═══ Material provided ═══
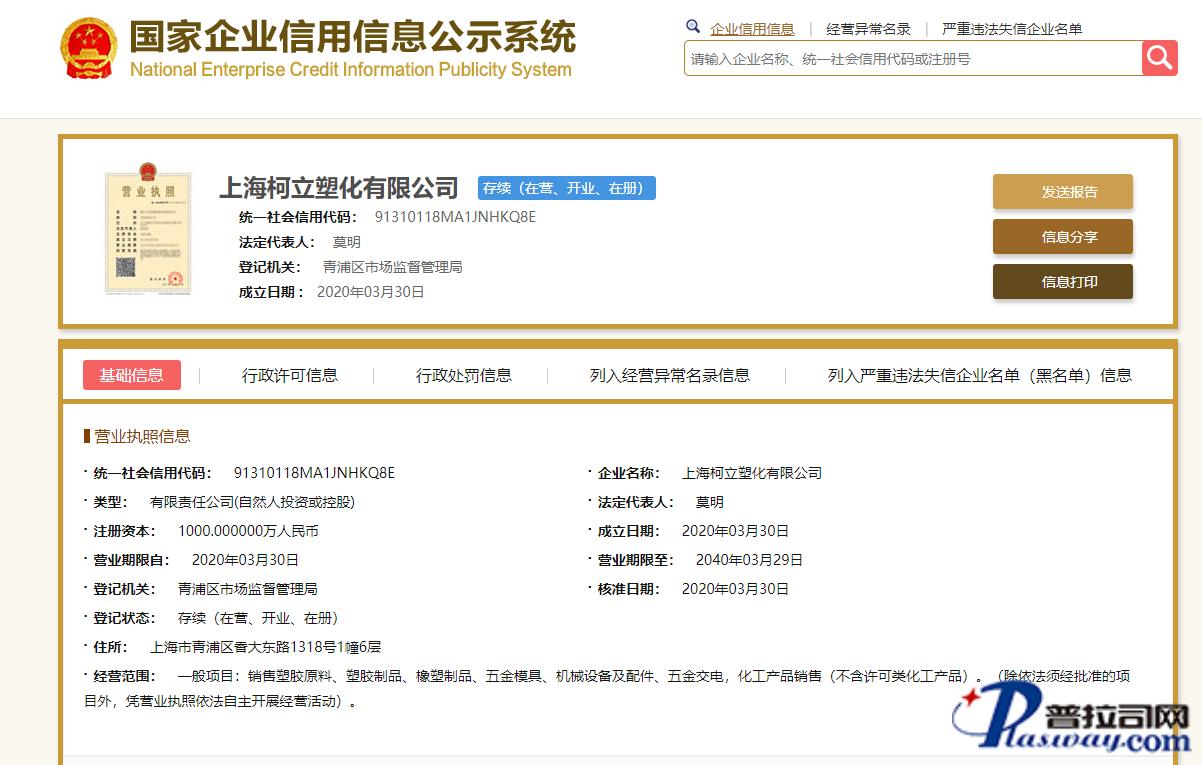Focus the enterprise name search input field
The width and height of the screenshot is (1202, 765).
point(912,59)
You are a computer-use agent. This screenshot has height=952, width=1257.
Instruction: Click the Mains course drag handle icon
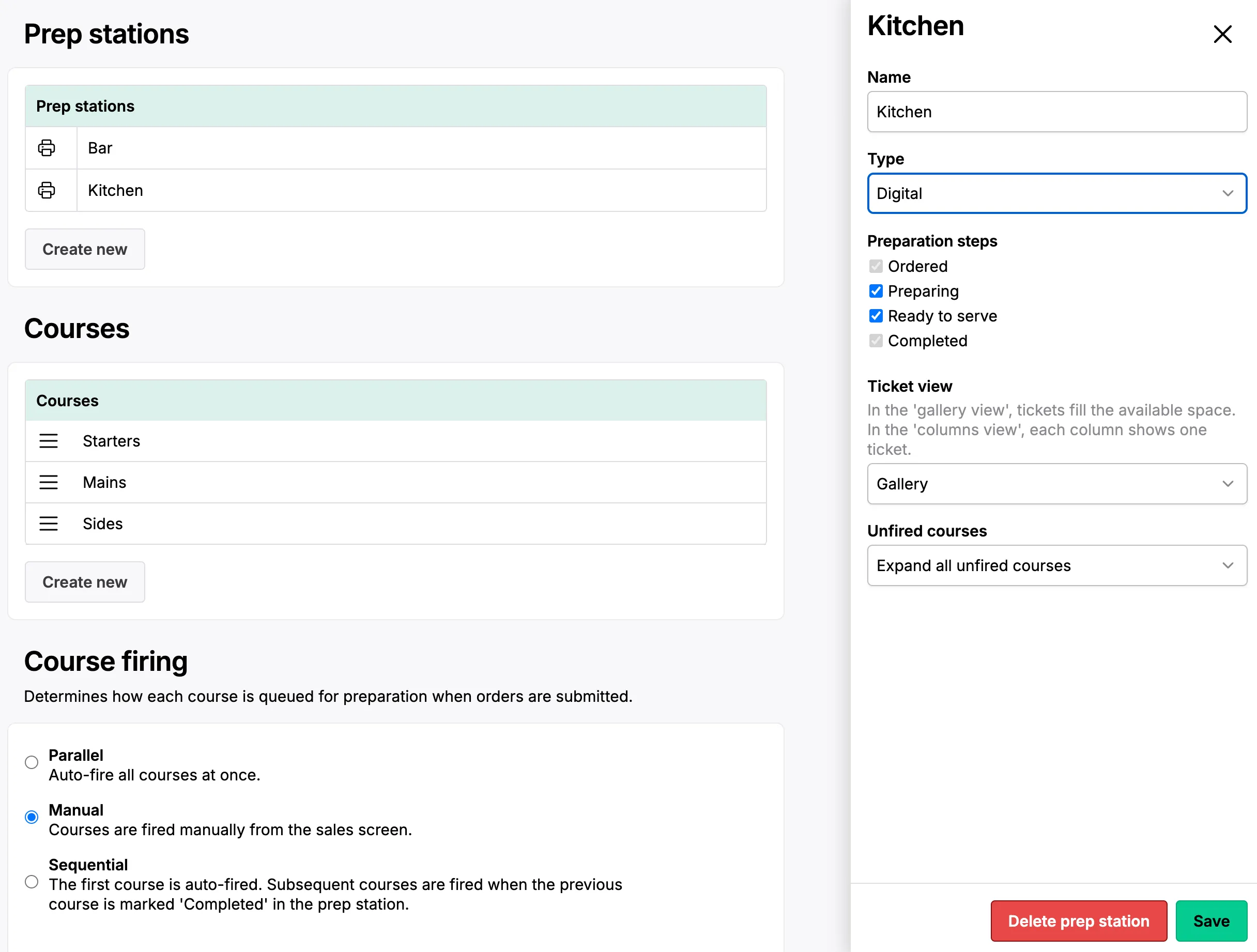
═══
Exercise: Please count the lines of the material above that contain the string "width", treating uppercase and lowercase as different, and give only the number.

Exercise solution: 2